### Task goal
In the records below, find the line containing "Task: Click the arrow" and the line containing "Click the warning"; please repeat exactly the lines from one to the other, both included, and nothing more.

((

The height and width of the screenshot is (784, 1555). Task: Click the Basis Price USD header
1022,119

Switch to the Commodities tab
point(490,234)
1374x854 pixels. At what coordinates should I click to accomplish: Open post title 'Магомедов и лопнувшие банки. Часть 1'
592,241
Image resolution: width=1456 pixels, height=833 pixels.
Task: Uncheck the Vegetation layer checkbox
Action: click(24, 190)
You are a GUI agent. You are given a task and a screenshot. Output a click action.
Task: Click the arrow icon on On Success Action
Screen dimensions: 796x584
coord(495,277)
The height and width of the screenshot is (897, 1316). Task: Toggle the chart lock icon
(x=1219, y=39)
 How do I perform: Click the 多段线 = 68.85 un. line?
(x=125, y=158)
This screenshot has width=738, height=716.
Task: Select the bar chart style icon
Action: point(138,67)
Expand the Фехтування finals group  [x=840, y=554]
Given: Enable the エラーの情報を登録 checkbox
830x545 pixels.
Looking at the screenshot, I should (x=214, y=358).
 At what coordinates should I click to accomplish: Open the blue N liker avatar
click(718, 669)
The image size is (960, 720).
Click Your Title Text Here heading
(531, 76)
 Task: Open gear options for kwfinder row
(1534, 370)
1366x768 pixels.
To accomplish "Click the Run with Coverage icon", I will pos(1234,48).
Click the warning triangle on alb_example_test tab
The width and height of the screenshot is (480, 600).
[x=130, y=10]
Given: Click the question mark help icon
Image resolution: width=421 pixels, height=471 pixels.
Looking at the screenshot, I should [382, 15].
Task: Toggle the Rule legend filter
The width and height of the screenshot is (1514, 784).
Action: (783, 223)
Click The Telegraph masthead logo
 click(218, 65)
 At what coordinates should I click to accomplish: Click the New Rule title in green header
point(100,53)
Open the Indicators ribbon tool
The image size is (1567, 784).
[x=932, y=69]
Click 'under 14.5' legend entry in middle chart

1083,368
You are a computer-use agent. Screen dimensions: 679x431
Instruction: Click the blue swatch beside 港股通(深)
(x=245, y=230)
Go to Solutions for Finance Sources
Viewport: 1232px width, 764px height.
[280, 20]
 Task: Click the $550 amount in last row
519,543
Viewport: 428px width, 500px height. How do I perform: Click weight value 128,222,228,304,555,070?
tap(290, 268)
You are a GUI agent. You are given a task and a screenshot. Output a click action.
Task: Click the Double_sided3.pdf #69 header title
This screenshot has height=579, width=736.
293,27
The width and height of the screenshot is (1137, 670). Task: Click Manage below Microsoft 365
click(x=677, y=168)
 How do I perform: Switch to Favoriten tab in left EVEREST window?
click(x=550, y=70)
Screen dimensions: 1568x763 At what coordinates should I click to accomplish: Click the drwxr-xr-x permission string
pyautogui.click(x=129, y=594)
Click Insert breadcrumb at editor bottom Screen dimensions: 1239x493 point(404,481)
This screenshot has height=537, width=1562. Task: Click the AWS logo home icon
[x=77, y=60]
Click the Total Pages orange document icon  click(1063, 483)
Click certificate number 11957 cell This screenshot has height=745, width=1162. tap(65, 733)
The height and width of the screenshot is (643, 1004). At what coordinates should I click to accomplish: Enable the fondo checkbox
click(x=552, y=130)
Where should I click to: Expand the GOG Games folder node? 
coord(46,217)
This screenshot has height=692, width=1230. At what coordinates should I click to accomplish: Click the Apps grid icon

))

### Written response
Task: Click the arrow icon on On Success Action
Screen dimensions: 796x584
coord(495,277)
The height and width of the screenshot is (897, 1316). Task: Toggle the chart lock icon
(x=1219, y=39)
 How do I perform: Click the 多段线 = 68.85 un. line?
(x=125, y=158)
This screenshot has width=738, height=716.
Task: Select the bar chart style icon
Action: point(138,67)
Expand the Фехтування finals group  [x=840, y=554]
Given: Enable the エラーの情報を登録 checkbox
830x545 pixels.
Looking at the screenshot, I should (x=214, y=358).
 At what coordinates should I click to accomplish: Open the blue N liker avatar
click(718, 669)
The image size is (960, 720).
Click Your Title Text Here heading
(531, 76)
 Task: Open gear options for kwfinder row
(1534, 370)
1366x768 pixels.
To accomplish "Click the Run with Coverage icon", I will pos(1234,48).
Click the warning triangle on alb_example_test tab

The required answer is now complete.